Program utama LTC yang diselenggarakan sebagai hasil refleksi dari pembacaan atas situasi masyarakat urban dan problem spiritualitasnya.  Dilakukan seniman LTC melalui proses workshop intensif, penelitian, observasi dan kolaborasi. Penciptaan karya ini bersifat individual maupun kolektif yang membuka ruang kesetaraan di antara seniman yang terlibat di dalamnya. Mencoba sumber penciptaan alternatif yang memungkinkan peluasan atas ruang lingkup kerja dan ekspresi bahasa teater. Baik yang bertolak dari ide bentuk panggung alternative, kawasan hutan buatan, teks puisi dan cerpen, tafsir novel, workshop bersama korban kekerasan, komposisi musik, mitos, legenda maupun esai.

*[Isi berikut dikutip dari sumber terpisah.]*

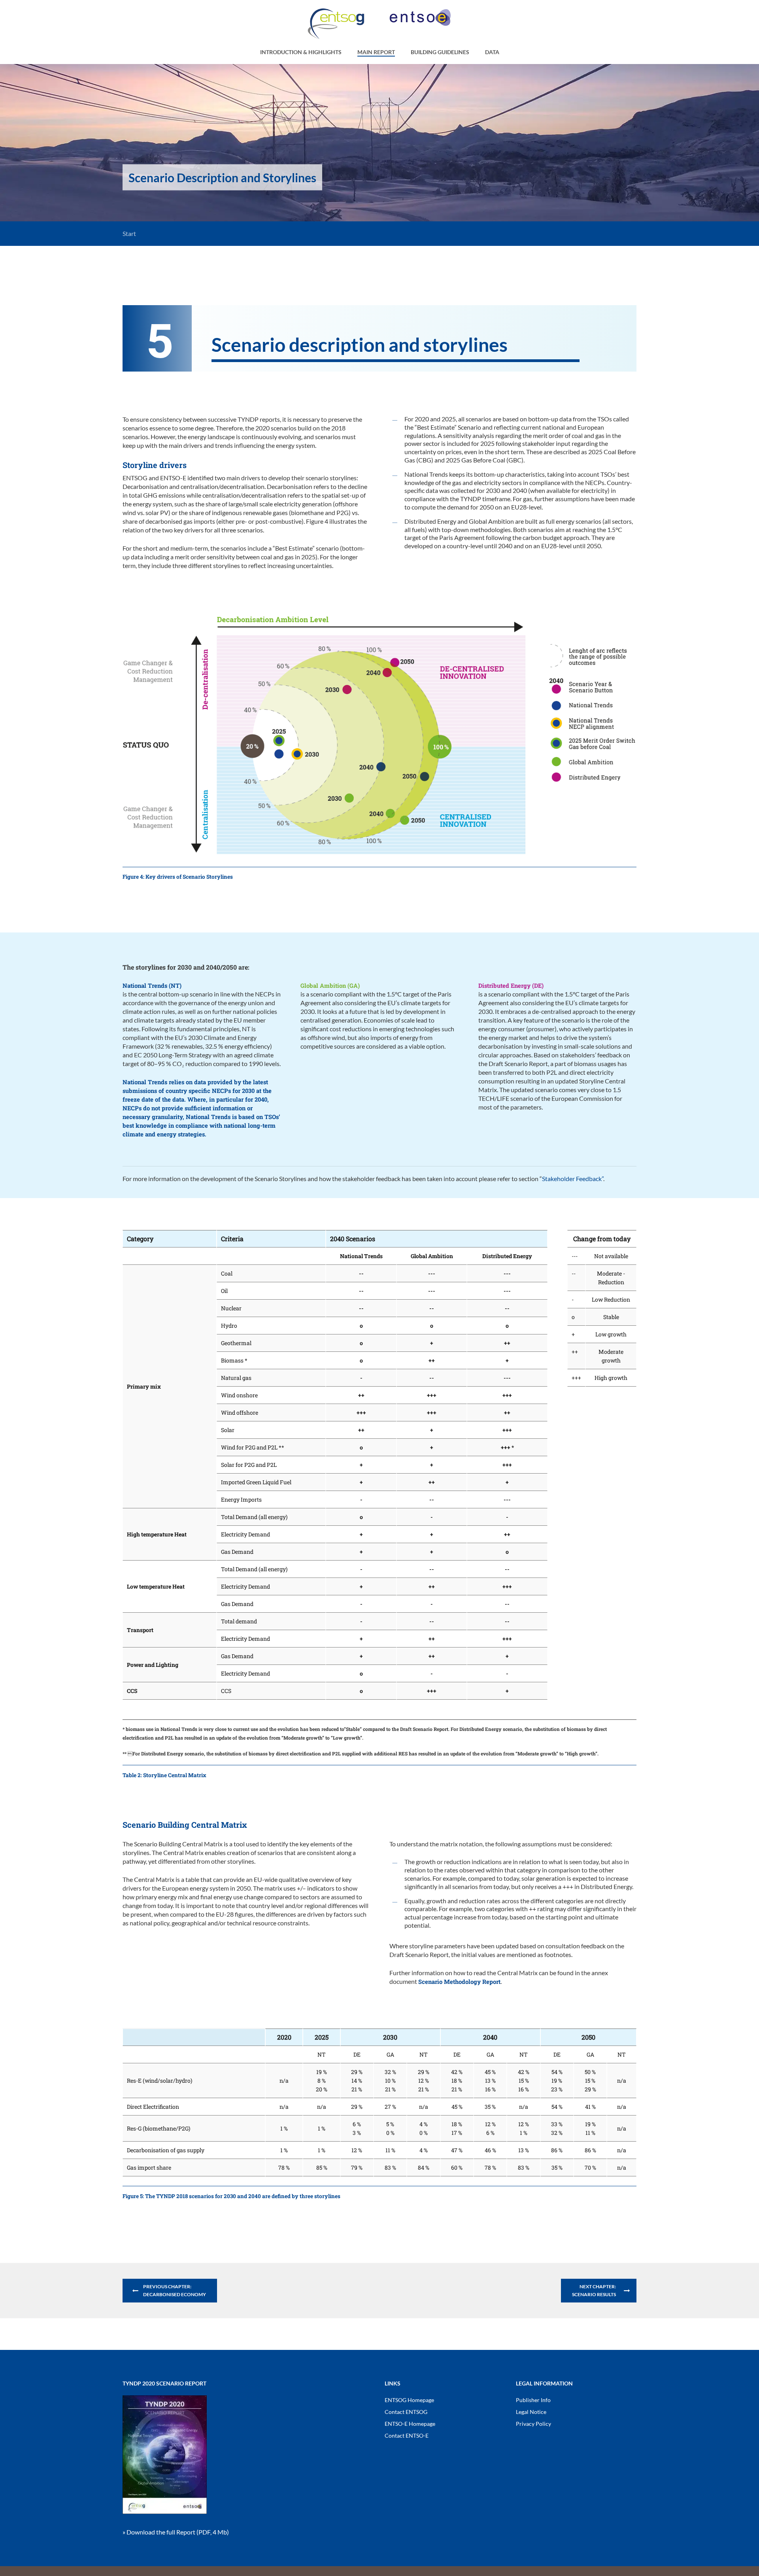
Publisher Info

Kecenderungan itu sebagaimana yang telah diuji  LTC di sejumlah karya penciptaannya, seperti;

  • Kubangan bertolak dari ide kecepatan dan panggung Catwalk berukuran 7×16 m;  Presentasi Kubangan di tujuh lantai Mall Senayan City;
  • Terjepit hasil  kerjasama dengan ibu-ibu korban kekerasan ‘98;
  • Cermin Bercermin bertolak dari teks puisi dan cerpen pilihan;
  • Pulang Babang;
  • Mada yang bertolak dari Novel Abdullah Wong;
  • Sedekah Sungai dan Suluk Sungai  bertolak dari perjalanan laku spiritual dan bantaran sungai;
  • Mata Air Mata;
  • Penjara Hujan bertolak dari puisi Holifah Wira; dan
  • Karya mutakhir XQM4GZ yang sedang dalam proses penggarapan LTC tahun ini bertolak dari salah satu Esai Radhar Panca Dahana.

Proses penciptaan karya individu seniman LTC diproyeksi menjadi bahan penciptaan karya pertunjukan kolektif dan selanjutnya dapat  menjadi nomor pertunjukan solo yang dapat berdiri mandiri.